This article is from the December 1908 issue of The American Golfer and is “A Critical Description of the Characteristics and Qualities” of St Andrews. Prices and yardages have changed a bit since then.

Golfers who have not been to St. Andrews are often sceptical about the praises they have heard sung to its glorification. They cannot bring themselves to believe entirely that any golfing place is quite so charming or that any course is quite so good architecturally and for the enjoyment that it affords to the capable player as are St. Andrews and its old links. I will consider, then, that at the outset I am abruptly interrogated by my readers on these points, and I answer that I can conceive of the true golfer deriving no greater pleasure than in living awhile in this ancient corner of Fifeshire, and that, provided he knows the game and can play the different shots as they ought to be played, golf on this old course is a supreme intellectual and physical enjoyment. The course has certain minor faults, but the best golfing opinion is generally to the effect that it is superior to any other in Britain.

Well then, what is the charm of St. Andrews? When the golfing man visits it for the first time, and, after a wearisome journey, travels on the last bit of railway from Leuchars function, and presently, feeling the brakes go on, he looks through the windows of his carriage on the seaward side and sees the players driving to some of the homeward holes–the 14th, 15th and 16th–he usually feels something of a thrill, a kind of spiritual ecstacy as of the pilgrim after many wanderings reaching his Mecca at last.

Then in the first brief hours of his sojourn he appears to be inhaling an atmosphere of golf, and to be living in a City of Golf as never before. Here at St. Andrews the industry is golf, the people talk of it and of little besides, largely they live on it, men and boys spend their working hours on the links, there are foundries, warehouses, shops, hotels–all for this game of golf. And in the public places, as if it were to cap this impression of the supreme importance of the game over all other things, the player may see what he will in no other town in the world–official printed notices invested with all the authority of the police and the law stating that golfers are forbidden to play on the course with iron clubs only (for the sake of the tees and the fairway) and that offenders are liable to be fined twenty shillings and costs at the police courts or, in the alternative, to be sent to gaol (jail) for a month! The Corporation is given these powers because the links is town property and for the benefit of the town. It is a matter of interest to add that a little while since a personage of no less importance than the Prime Minister, Mr. Asquith, who is a keen golfer, went out to play at St. Andrews with no wood in his bag and was duly “pulled up” under this law. In the same way, it is a punishable offence to practice putting on the 18th green. These notices are prominently displayed outside the police station, in the post offices, in the hotels and other public places. Mention of such small matters serves to show that St. Andrews is really not at all like other golfing resorts, and visitors to it feel that very soon after their arrival.

Yet it sometimes happens that, after the first day or two, there is some small sense of disappointment, and at this period this may also be the feeling in regard to the quality of the course.
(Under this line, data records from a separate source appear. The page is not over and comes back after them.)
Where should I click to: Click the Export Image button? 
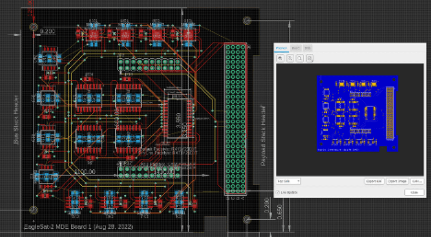[397, 181]
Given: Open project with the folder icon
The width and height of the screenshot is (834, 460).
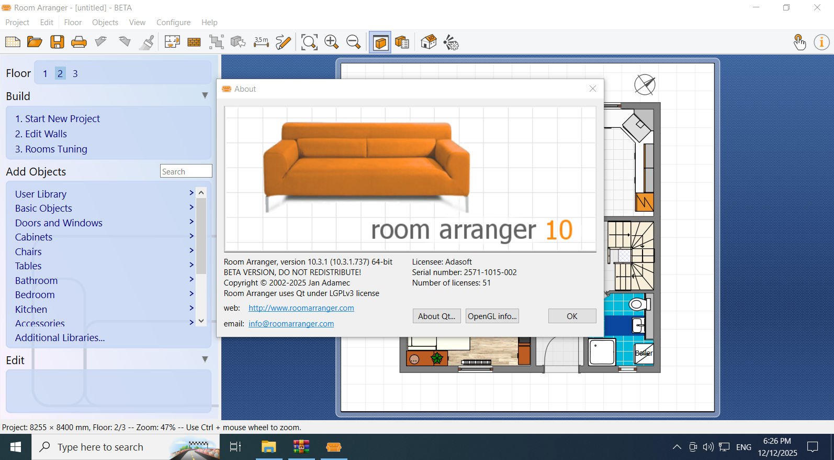Looking at the screenshot, I should (35, 42).
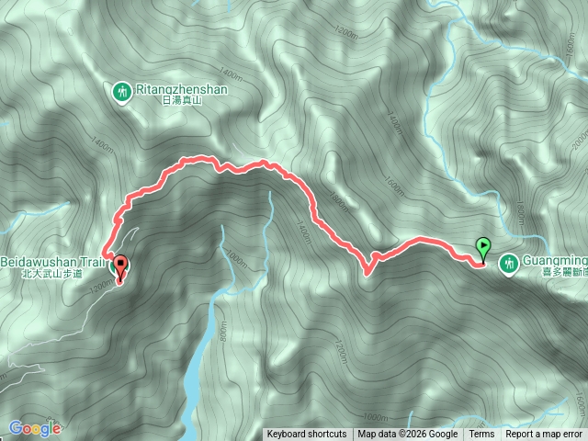
Task: Click the Ritangzhenshan label text
Action: click(x=182, y=89)
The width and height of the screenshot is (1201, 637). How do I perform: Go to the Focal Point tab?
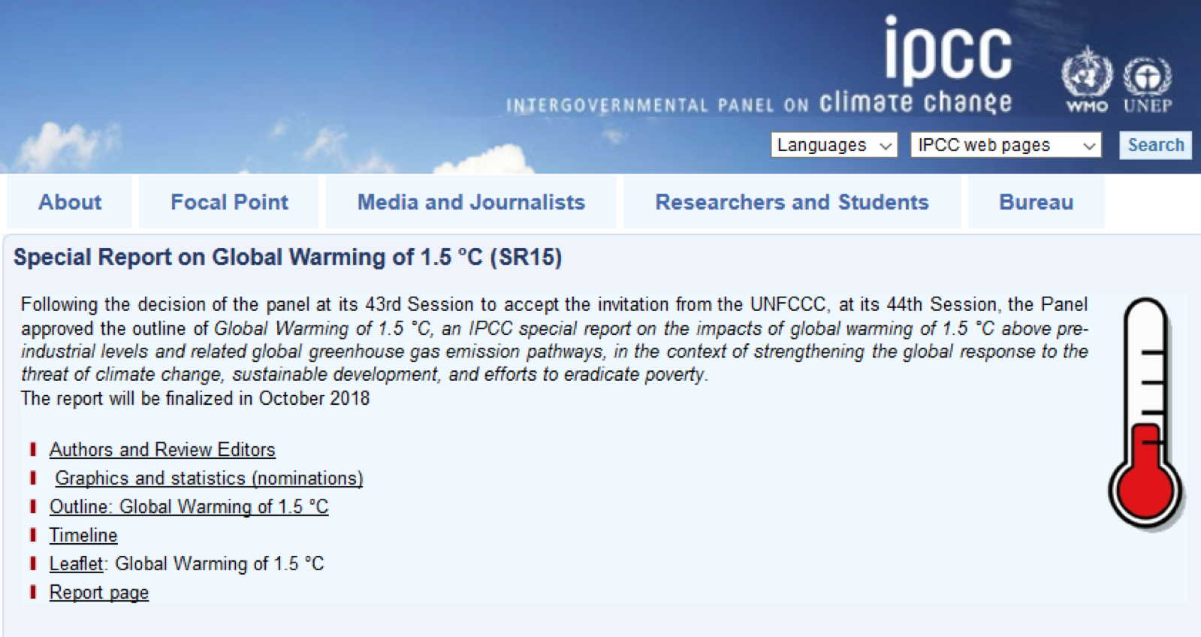tap(229, 202)
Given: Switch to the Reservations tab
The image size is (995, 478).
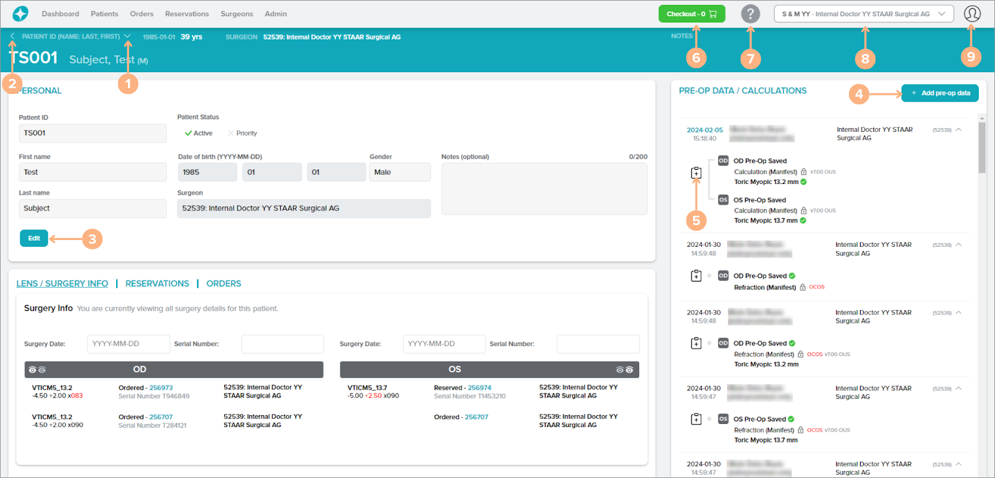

The plain fact of the matter is that both need to be known well to be appreciated properly, and it has been almost the invariable experience that people who have cared little or nothing for St. Andrews at the end of their first visit, have liked it better the second time, and that on the third or fourth they have developed a passion for it which has prevented them from keeping away afterwards for more than a few months at a time. They feel that they have found their natural home at last, and life and the game seem stronger things than ever they were before.

This preamble will have done something to give strangers some idea of the charm of St. Andrews as a golfing resort, and how it comes to be what we would call an acquired taste. The strangers are at the outset a little overcome and awestricken by the vast traditions of the place, the knowledge that golf has certainly been played here for about four hundred years, that it was on this old course that the great captains of golf of the ancient days, like St. Clair of Roslin, played their game, and that in later times giants of the game like Allan Robertson and the Morrises, father and son, and–still later–that hero among amateurs, the late Lieut. F. G. Tait, played most and loved most to play. But veneration of this kind is sometimes a fleeting thing, and then the golfer visitor comes to reckon up St. Andrews severely on its golfing merits and in the end is satisfied.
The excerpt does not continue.